Waikiki’s beaches are famous and bring in millions of visitors a year, but each year the beaches look smaller.
The state has allocated $13 million to improve seawalls and other structures at several popular beaches in Waikiki.
Friday’s high tide and large surf took some beach goers by surprise.
Others watched the wave’s crash close to the manmade walls near the sidewalk.
Waikiki’s locals say five years ago there was an entire beach in front of the Sheraton hotel. Today there’s a sign keeping people off the once manmade sidewalk which stands several feet above the then beach.

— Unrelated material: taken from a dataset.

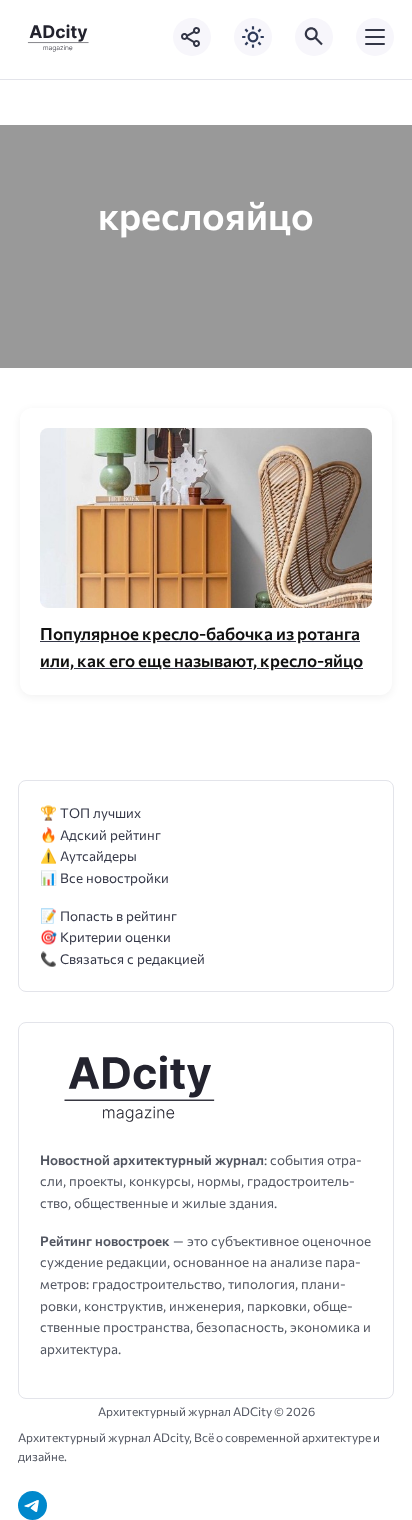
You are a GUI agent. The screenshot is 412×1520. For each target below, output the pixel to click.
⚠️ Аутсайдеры (88, 855)
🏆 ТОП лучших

Experts say with the increasingly higher than normal tides and the high surf, the ocean is chipping away at the structures.
“When we begin to combine high surf or a storm for that matter with those exceptionally high tides, we’re going to see impacts in places that are very unusual if not unprecedented,” said Dolan Eversole, University of Hawaii Sea Grant College Program.
Eversole is also with the Waikiki Beach Special Improvement District Association. The group is coordinating a private partnership with the DLNR for the $13 million project.
They say the critical areas are in front of the Sheraton and Royal Hawaiian which will see improvements in spring 2020, and Kuhio Beach which will see improvements begin by the fall.
“While we have beautiful sand and people enjoy being in Waikiki, they may not realize it’s entirely man-made,” Eversole said.
“Because we’re working in a manmade environment that’s been heavily engineered and manipulated—that lends itself to creative thinking and engineering approaches on how to solve some of the erosion problems,” he said.
The group says they’re working with the community and seeking input on whether they want to see new structures built or updated.
“What we’re realizing in working with this committee is there’s not a single solution that works everywhere but a variety of solutions,” he said.
Solutions include adding more sand, reconfiguring structures, also adding new structures.
But many wonder if it will work.
“Every time you try and mitigate it you’re causing problems too,” said Waikiki resident Jacob Vandor.
“There’s a natural process in the ocean where the sand comes and the sand goes, the minute you start putting in rock structures or anything like that you are messing up that process,” he said.